Hill led the construction team for the manufacturing plant and the two generating stations, with Tetra Tech as architect-of-record and structural engineer. Bloom's R&D group proposed constant design tweaks as it improved its technology, and Hill worked these into an aggressive schedule. "[Bloom] was not beholden to low-bid scenarios. We used a host of varying delivery systems," says Dickenson. "We didn't want them constrained by construction requirements, so we unbridled them to bring their changes in. We integrated hundreds of owner changes—thousands maybe?"

Tom Wilson, senior scheduler with Hill, takes a wider view. "Overall, between three projects, it was probably a couple thousand changes—and that's on a small project, but we had the information. We were updating biweekly, and then that information was disseminated and everybody was on the telecon, whether it was the contractor, the guy in the field or the client. Everybody was using the information to the fullest."

For Dickinson, early buy-in from the entire team was key. "We knew we had a pretty detailed schedule, a pretty detailed buy-in, and everyone knew what was feasible when these changes came," he says.

Bloom has a temporary occupancy permit for about half of the manufacturing facility, and workers are assembling the energy servers from parts shipped in from suppliers. The energy servers are then delivered to Red Lion for installation.

This short trip is a major part of the deal that got Bloom into Delaware. In 2011, the state Assembly passed a law, SB 124, that says natural-gas fuel cells can count toward utilities' renewables mix if they were provided by a company manufacturing fuel cells in Delaware. Specifically, six fuel-cell megawatts can stand in for one solar megawatt and only for a small percentage of the total requirement.

Bloom fuel cells emit carbon dioxide and VOCs during operation, but the company claims the levels are below that of other fossil-fuel power generation.

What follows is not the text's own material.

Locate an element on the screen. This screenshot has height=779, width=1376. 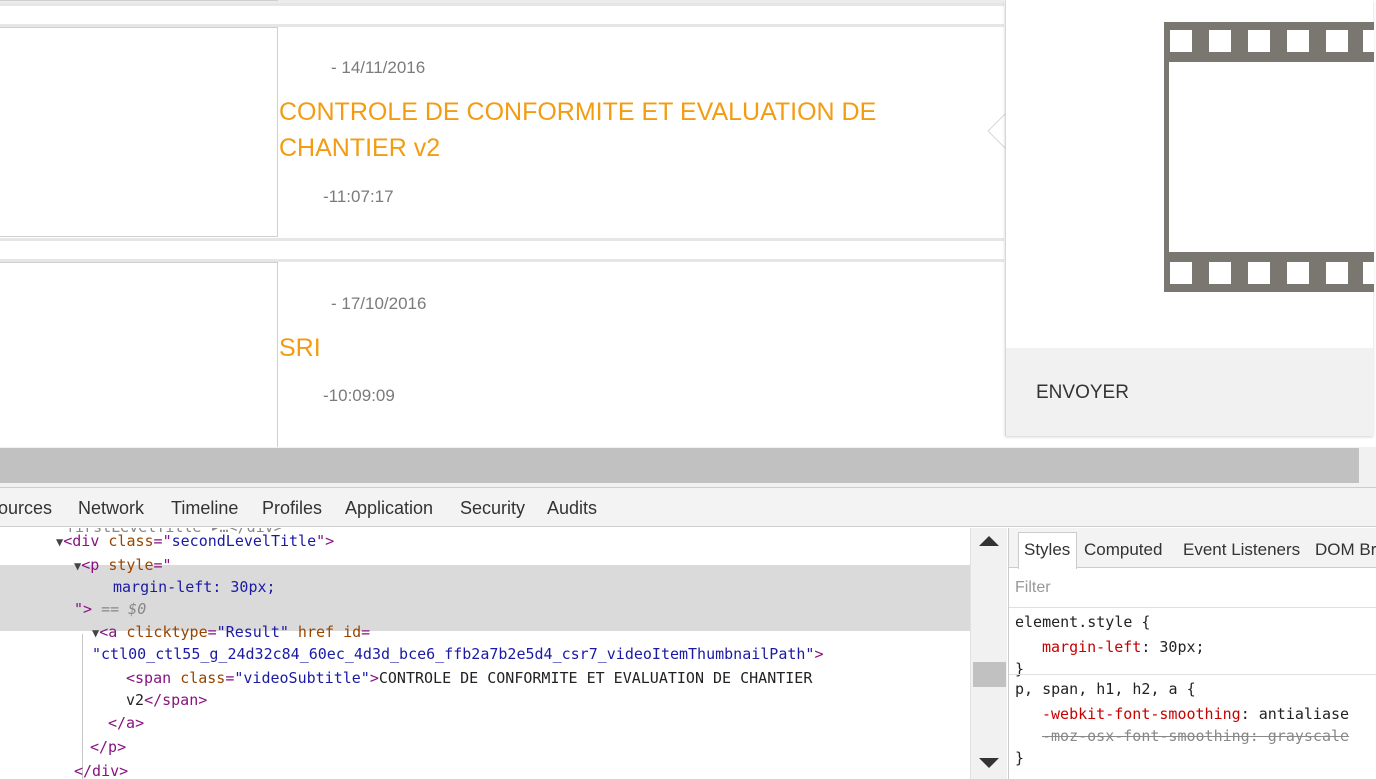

Bloom is tight-lipped about the specific levels of carbon and VOCs per energy server but has cited figures in state license applications that are lower than what is found in traditional natural-gas-fired powerplants.

Reducing Carbon Emissions

Bloom may be banking on the acceptance of natural gas as a "transition" fuel in efforts to reduce carbon emissions. In a speech on climate change at Georgetown University on June 25, President Barack Obama said, "In the medium term at least, [natural gas] not only can provide safe, cheap power, but it can help reduce our carbon emissions." While it is possible to get methane from sustainable sources such as decaying landfills, Bloom's gas is purchased on the open market as part of its deal with Delmarva. Still, power from natural gas, regardless of its source, is often touted as "cleaner," rather than clean. As Obama continued, "[Natural gas is] the transition fuel that can power our economy with less carbon pollution, even as our businesses work to develop and then deploy more of the technology required for the even cleaner energy economy of the future."

Delaware Gov. Jack Markell (D) expressed a similar view in a statement to ENR. "Bloom Energy is marrying cutting-edge science, technology and innovation, providing Delawareans with hundreds of jobs and the state with a manufacturing facility that will be supplying clean, sustainable and affordable energy."